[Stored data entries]
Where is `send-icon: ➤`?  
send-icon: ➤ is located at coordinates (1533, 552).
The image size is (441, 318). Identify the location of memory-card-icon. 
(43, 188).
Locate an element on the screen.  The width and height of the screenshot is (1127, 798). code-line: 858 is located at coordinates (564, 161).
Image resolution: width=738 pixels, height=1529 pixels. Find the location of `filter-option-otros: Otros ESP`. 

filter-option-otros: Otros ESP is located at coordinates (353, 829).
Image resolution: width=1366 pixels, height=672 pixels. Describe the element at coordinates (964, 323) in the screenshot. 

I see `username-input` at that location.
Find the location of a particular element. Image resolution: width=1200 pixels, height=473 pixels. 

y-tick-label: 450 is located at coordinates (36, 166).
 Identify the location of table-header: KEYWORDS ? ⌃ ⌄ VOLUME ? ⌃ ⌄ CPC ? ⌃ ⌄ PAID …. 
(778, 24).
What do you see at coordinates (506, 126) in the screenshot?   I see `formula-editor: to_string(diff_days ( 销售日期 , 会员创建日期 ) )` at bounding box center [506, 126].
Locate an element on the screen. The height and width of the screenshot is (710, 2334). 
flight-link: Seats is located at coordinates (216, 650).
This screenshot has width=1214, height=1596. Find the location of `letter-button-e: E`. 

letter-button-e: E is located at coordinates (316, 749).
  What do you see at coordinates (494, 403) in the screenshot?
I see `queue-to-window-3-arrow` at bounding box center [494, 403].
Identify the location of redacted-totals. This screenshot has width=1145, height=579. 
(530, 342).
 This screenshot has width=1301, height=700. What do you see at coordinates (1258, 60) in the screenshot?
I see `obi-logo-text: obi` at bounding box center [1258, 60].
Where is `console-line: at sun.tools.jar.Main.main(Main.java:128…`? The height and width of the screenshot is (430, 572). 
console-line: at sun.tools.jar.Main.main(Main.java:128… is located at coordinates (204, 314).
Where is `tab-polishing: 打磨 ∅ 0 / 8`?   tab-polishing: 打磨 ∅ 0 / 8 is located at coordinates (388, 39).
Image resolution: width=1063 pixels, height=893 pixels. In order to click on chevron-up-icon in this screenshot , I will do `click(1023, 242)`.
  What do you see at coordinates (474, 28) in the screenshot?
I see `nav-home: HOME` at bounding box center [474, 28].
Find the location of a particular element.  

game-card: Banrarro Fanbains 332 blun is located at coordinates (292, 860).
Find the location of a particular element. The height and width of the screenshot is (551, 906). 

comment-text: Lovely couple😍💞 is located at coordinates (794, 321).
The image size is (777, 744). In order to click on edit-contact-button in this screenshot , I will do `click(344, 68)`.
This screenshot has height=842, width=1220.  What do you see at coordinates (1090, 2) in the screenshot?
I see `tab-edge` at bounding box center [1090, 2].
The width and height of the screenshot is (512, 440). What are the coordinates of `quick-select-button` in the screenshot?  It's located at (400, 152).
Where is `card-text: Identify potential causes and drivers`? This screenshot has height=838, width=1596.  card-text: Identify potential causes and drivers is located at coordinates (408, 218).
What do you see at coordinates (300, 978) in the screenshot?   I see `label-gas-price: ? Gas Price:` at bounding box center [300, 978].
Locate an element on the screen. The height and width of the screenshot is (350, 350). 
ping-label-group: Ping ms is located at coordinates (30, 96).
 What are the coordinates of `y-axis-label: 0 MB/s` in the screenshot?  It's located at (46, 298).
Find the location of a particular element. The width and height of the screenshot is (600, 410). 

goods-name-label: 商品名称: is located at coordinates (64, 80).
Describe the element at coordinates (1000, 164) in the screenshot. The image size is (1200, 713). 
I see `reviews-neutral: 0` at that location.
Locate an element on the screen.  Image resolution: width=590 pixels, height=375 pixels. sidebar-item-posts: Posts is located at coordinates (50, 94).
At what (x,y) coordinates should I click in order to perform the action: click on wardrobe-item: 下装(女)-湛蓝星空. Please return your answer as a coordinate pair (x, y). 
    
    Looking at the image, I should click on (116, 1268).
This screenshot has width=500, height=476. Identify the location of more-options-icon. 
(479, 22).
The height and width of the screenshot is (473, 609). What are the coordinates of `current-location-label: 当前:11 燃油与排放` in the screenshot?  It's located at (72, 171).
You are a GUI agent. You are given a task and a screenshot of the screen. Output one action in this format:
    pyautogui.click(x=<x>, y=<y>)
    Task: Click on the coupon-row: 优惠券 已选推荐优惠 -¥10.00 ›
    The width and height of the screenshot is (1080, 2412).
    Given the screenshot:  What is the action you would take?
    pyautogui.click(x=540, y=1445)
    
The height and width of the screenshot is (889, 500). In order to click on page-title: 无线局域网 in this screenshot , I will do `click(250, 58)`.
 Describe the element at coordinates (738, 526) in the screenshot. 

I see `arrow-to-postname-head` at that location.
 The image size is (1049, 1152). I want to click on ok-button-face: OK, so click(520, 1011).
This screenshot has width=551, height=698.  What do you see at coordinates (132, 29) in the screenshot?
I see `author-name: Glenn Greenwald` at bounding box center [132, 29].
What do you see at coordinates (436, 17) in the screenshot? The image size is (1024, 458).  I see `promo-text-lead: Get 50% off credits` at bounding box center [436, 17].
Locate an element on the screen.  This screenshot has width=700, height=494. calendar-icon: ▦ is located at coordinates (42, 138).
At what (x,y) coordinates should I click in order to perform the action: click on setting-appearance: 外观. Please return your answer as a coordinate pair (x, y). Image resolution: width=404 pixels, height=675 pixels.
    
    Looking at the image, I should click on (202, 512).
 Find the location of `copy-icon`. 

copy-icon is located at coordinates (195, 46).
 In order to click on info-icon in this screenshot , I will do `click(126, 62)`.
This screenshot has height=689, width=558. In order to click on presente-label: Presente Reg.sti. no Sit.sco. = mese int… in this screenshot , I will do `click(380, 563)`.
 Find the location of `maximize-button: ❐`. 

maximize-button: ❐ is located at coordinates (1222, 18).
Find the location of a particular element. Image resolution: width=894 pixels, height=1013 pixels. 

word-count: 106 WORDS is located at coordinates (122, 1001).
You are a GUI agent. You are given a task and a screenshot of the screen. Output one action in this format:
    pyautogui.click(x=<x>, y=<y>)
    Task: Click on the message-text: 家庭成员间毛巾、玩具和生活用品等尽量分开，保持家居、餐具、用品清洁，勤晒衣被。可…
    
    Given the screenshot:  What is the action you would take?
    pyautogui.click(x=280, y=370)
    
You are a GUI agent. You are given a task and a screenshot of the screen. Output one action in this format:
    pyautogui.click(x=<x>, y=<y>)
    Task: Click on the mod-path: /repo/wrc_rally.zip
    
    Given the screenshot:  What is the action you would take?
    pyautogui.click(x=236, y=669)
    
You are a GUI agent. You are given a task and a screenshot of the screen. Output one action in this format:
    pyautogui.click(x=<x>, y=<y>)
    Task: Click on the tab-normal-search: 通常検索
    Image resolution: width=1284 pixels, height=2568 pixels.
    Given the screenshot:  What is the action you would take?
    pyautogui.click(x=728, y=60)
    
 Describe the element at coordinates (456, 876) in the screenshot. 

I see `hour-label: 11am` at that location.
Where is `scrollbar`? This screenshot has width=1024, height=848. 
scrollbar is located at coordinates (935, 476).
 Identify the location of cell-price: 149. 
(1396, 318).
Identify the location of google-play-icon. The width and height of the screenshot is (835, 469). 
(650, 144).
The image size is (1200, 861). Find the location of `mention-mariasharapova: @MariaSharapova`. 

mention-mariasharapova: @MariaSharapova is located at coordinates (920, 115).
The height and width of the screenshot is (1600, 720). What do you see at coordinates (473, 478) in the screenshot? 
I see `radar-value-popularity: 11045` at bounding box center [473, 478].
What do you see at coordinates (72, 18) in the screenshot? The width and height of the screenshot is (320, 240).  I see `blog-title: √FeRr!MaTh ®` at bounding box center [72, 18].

AIM OF THE TASK ->
Copy out all of the material above, line for line and without any change.

WRITTEN SOLUTION ->
Where is `send-icon: ➤`?  
send-icon: ➤ is located at coordinates (1533, 552).
The image size is (441, 318). Identify the location of memory-card-icon. 
(43, 188).
Locate an element on the screen.  The width and height of the screenshot is (1127, 798). code-line: 858 is located at coordinates (564, 161).
Image resolution: width=738 pixels, height=1529 pixels. Find the location of `filter-option-otros: Otros ESP`. 

filter-option-otros: Otros ESP is located at coordinates (353, 829).
Image resolution: width=1366 pixels, height=672 pixels. Describe the element at coordinates (964, 323) in the screenshot. 

I see `username-input` at that location.
Find the location of a particular element. Image resolution: width=1200 pixels, height=473 pixels. 

y-tick-label: 450 is located at coordinates (36, 166).
 Identify the location of table-header: KEYWORDS ? ⌃ ⌄ VOLUME ? ⌃ ⌄ CPC ? ⌃ ⌄ PAID …. 
(778, 24).
What do you see at coordinates (506, 126) in the screenshot?   I see `formula-editor: to_string(diff_days ( 销售日期 , 会员创建日期 ) )` at bounding box center [506, 126].
Locate an element on the screen. The height and width of the screenshot is (710, 2334). 
flight-link: Seats is located at coordinates (216, 650).
This screenshot has width=1214, height=1596. Find the location of `letter-button-e: E`. 

letter-button-e: E is located at coordinates (316, 749).
  What do you see at coordinates (494, 403) in the screenshot?
I see `queue-to-window-3-arrow` at bounding box center [494, 403].
Identify the location of redacted-totals. This screenshot has width=1145, height=579. 
(530, 342).
 This screenshot has width=1301, height=700. What do you see at coordinates (1258, 60) in the screenshot?
I see `obi-logo-text: obi` at bounding box center [1258, 60].
Where is `console-line: at sun.tools.jar.Main.main(Main.java:128…`? The height and width of the screenshot is (430, 572). 
console-line: at sun.tools.jar.Main.main(Main.java:128… is located at coordinates (204, 314).
Where is `tab-polishing: 打磨 ∅ 0 / 8`?   tab-polishing: 打磨 ∅ 0 / 8 is located at coordinates (388, 39).
Image resolution: width=1063 pixels, height=893 pixels. In order to click on chevron-up-icon in this screenshot , I will do `click(1023, 242)`.
  What do you see at coordinates (474, 28) in the screenshot?
I see `nav-home: HOME` at bounding box center [474, 28].
Find the location of a particular element.  

game-card: Banrarro Fanbains 332 blun is located at coordinates (292, 860).
Find the location of a particular element. The height and width of the screenshot is (551, 906). 

comment-text: Lovely couple😍💞 is located at coordinates (794, 321).
The image size is (777, 744). In order to click on edit-contact-button in this screenshot , I will do `click(344, 68)`.
This screenshot has height=842, width=1220.  What do you see at coordinates (1090, 2) in the screenshot?
I see `tab-edge` at bounding box center [1090, 2].
The width and height of the screenshot is (512, 440). What are the coordinates of `quick-select-button` in the screenshot?  It's located at (400, 152).
Where is `card-text: Identify potential causes and drivers`? This screenshot has height=838, width=1596.  card-text: Identify potential causes and drivers is located at coordinates (408, 218).
What do you see at coordinates (300, 978) in the screenshot?   I see `label-gas-price: ? Gas Price:` at bounding box center [300, 978].
Locate an element on the screen. The height and width of the screenshot is (350, 350). 
ping-label-group: Ping ms is located at coordinates (30, 96).
 What are the coordinates of `y-axis-label: 0 MB/s` in the screenshot?  It's located at (46, 298).
Find the location of a particular element. The width and height of the screenshot is (600, 410). 

goods-name-label: 商品名称: is located at coordinates (64, 80).
Describe the element at coordinates (1000, 164) in the screenshot. The image size is (1200, 713). 
I see `reviews-neutral: 0` at that location.
Locate an element on the screen.  Image resolution: width=590 pixels, height=375 pixels. sidebar-item-posts: Posts is located at coordinates (50, 94).
At what (x,y) coordinates should I click in order to perform the action: click on wardrobe-item: 下装(女)-湛蓝星空. Please return your answer as a coordinate pair (x, y). 
    
    Looking at the image, I should click on (116, 1268).
This screenshot has width=500, height=476. Identify the location of more-options-icon. 
(479, 22).
The height and width of the screenshot is (473, 609). What are the coordinates of `current-location-label: 当前:11 燃油与排放` in the screenshot?  It's located at (72, 171).
You are a GUI agent. You are given a task and a screenshot of the screen. Output one action in this format:
    pyautogui.click(x=<x>, y=<y>)
    Task: Click on the coupon-row: 优惠券 已选推荐优惠 -¥10.00 ›
    The width and height of the screenshot is (1080, 2412).
    Given the screenshot:  What is the action you would take?
    pyautogui.click(x=540, y=1445)
    
The height and width of the screenshot is (889, 500). In order to click on page-title: 无线局域网 in this screenshot , I will do `click(250, 58)`.
 Describe the element at coordinates (738, 526) in the screenshot. 

I see `arrow-to-postname-head` at that location.
 The image size is (1049, 1152). I want to click on ok-button-face: OK, so click(520, 1011).
This screenshot has width=551, height=698.  What do you see at coordinates (132, 29) in the screenshot?
I see `author-name: Glenn Greenwald` at bounding box center [132, 29].
What do you see at coordinates (436, 17) in the screenshot? The image size is (1024, 458).  I see `promo-text-lead: Get 50% off credits` at bounding box center [436, 17].
Locate an element on the screen.  This screenshot has width=700, height=494. calendar-icon: ▦ is located at coordinates (42, 138).
At what (x,y) coordinates should I click in order to perform the action: click on setting-appearance: 外观. Please return your answer as a coordinate pair (x, y). Image resolution: width=404 pixels, height=675 pixels.
    
    Looking at the image, I should click on (202, 512).
 Find the location of `copy-icon`. 

copy-icon is located at coordinates (195, 46).
 In order to click on info-icon in this screenshot , I will do `click(126, 62)`.
This screenshot has height=689, width=558. In order to click on presente-label: Presente Reg.sti. no Sit.sco. = mese int… in this screenshot , I will do `click(380, 563)`.
 Find the location of `maximize-button: ❐`. 

maximize-button: ❐ is located at coordinates (1222, 18).
Find the location of a particular element. Image resolution: width=894 pixels, height=1013 pixels. 

word-count: 106 WORDS is located at coordinates (122, 1001).
You are a GUI agent. You are given a task and a screenshot of the screen. Output one action in this format:
    pyautogui.click(x=<x>, y=<y>)
    Task: Click on the message-text: 家庭成员间毛巾、玩具和生活用品等尽量分开，保持家居、餐具、用品清洁，勤晒衣被。可…
    
    Given the screenshot:  What is the action you would take?
    pyautogui.click(x=280, y=370)
    
You are a GUI agent. You are given a task and a screenshot of the screen. Output one action in this format:
    pyautogui.click(x=<x>, y=<y>)
    Task: Click on the mod-path: /repo/wrc_rally.zip
    
    Given the screenshot:  What is the action you would take?
    pyautogui.click(x=236, y=669)
    
You are a GUI agent. You are given a task and a screenshot of the screen. Output one action in this format:
    pyautogui.click(x=<x>, y=<y>)
    Task: Click on the tab-normal-search: 通常検索
    Image resolution: width=1284 pixels, height=2568 pixels.
    Given the screenshot:  What is the action you would take?
    pyautogui.click(x=728, y=60)
    
 Describe the element at coordinates (456, 876) in the screenshot. 

I see `hour-label: 11am` at that location.
Where is `scrollbar`? This screenshot has width=1024, height=848. 
scrollbar is located at coordinates (935, 476).
 Identify the location of cell-price: 149. 
(1396, 318).
Identify the location of google-play-icon. The width and height of the screenshot is (835, 469). 
(650, 144).
The image size is (1200, 861). Find the location of `mention-mariasharapova: @MariaSharapova`. 

mention-mariasharapova: @MariaSharapova is located at coordinates (920, 115).
The height and width of the screenshot is (1600, 720). What do you see at coordinates (473, 478) in the screenshot? 
I see `radar-value-popularity: 11045` at bounding box center [473, 478].
What do you see at coordinates (72, 18) in the screenshot? The width and height of the screenshot is (320, 240).  I see `blog-title: √FeRr!MaTh ®` at bounding box center [72, 18].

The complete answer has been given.